Rabu 30 May 2018 03:00 WIB

Argentina Diminta Batalkan Pertandingan Bola dengan Israel

Bulan depan, Argentina akan memainkan laga persahabatan dengan Israel di Yerusalem.

Rep: Sri Handayani/ Red: Reiny Dwinanda
Asosiasi Sepak Bola Argentina (AFA)
Foto: taringa.net
Asosiasi Sepak Bola Argentina (AFA)

REPUBLIKA.CO.ID, YERUSALEM -- Asosiasi Sepak Bola Palestina (PFA) mendesak Argentina untuk membatalkan pertandingan sepak bola persahabatan melawan Israel. Laga tersebut dijadwalkan akan dimainkan di Yerusalem bulan depan.

Presiden PFA Jibril Rajoub memprotes pemilihan tempat tersebut melalui surat yang dikirim Senin (27/5) kepada Asosiasi Sepak Bola Argentina, Konfederasi Sepak Bola Amerika Selatan, dan badan sepak bola dunia FIFA. Rajoub mengatakan, Israel mempolitisasi kegiatan olahraga dengan menjadi tuan rumah pada 9 Juni di Stadion Teddy.

Arena olahraga itu pernah menjadi rumah bagi warga desa Palestina sebelum dihancurkan oleh pasukan Israel pada 1948 atau selama pembentukan negara Israel. "Israel, kekuatan penjajah, telah (bertindak) bertentangan dengan nilai-nilai universal dan norma-norma yang mengatur prinsip-prinsip olahraga," ujar Rajoub.

Ia mengatakan bahwa pertandingan itu akan mengorbankan reputasi olahraga dan moral Argentina.
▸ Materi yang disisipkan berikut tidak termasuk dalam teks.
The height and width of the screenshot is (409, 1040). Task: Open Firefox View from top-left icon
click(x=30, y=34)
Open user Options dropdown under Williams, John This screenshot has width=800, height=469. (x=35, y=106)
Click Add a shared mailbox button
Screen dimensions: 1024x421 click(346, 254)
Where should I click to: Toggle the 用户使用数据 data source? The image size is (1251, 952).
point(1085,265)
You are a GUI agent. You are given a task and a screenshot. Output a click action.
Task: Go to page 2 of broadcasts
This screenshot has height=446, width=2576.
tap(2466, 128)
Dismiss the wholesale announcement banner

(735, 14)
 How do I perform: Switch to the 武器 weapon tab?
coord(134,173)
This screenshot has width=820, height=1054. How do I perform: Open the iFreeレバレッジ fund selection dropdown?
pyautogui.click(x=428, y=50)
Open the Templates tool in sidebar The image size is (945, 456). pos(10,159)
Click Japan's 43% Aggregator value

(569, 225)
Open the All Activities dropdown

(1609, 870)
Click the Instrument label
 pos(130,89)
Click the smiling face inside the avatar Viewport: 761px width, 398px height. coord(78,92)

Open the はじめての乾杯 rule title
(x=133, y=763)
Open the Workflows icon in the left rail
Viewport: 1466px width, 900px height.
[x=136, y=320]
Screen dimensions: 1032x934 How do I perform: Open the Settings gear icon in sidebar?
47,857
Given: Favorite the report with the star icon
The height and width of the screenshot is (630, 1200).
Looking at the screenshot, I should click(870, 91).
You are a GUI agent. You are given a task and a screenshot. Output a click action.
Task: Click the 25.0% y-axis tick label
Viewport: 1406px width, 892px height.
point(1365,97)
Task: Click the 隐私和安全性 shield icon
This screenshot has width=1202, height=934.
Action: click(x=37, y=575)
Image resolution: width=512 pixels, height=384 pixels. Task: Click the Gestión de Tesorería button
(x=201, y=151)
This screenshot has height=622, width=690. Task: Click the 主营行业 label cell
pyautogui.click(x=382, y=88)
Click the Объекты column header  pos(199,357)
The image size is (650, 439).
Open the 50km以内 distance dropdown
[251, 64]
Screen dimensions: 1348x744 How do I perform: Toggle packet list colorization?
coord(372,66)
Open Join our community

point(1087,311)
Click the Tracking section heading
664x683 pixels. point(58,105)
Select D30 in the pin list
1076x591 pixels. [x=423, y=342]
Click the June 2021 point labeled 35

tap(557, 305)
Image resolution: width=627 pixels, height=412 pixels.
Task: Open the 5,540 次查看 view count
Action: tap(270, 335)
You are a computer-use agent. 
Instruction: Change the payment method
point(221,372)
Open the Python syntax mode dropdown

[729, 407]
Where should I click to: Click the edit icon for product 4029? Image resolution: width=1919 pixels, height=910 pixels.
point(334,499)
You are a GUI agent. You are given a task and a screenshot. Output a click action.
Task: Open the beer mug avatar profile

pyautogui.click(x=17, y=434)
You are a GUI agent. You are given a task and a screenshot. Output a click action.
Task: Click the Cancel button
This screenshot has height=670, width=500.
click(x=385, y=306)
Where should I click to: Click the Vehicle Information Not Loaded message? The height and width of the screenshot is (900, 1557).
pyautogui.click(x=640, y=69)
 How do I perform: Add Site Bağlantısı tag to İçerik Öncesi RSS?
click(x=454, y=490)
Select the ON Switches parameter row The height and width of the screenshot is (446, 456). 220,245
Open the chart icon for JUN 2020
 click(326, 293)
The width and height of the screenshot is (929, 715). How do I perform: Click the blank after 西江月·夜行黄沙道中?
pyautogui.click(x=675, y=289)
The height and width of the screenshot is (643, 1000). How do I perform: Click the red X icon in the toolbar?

Rajoub menyebut, Israel juga menyesatkan masyarakat Argentina dengan mempromosikan kota Yerusalem bagi orang-orang Yahudi.

Penyelenggara pertandingan persahabatan itu, Daniel Benaim, mengatakan ada lebih dari 600 ribu orang telah menyatakan minat untuk membeli tiket. Padahal, Stadion Teddy hanya memiliki kapasitas tempat duduk untuk 31.733 orang.

Argentina dijadwalkan bertanding di Piala Dunia FIFA yang akan diselenggarakan di Rusia tahun ini. Pertandiangan itu akan dimulai pada 14 Juni. Sementara, Israel gagal lolos ke turnamen tersebut.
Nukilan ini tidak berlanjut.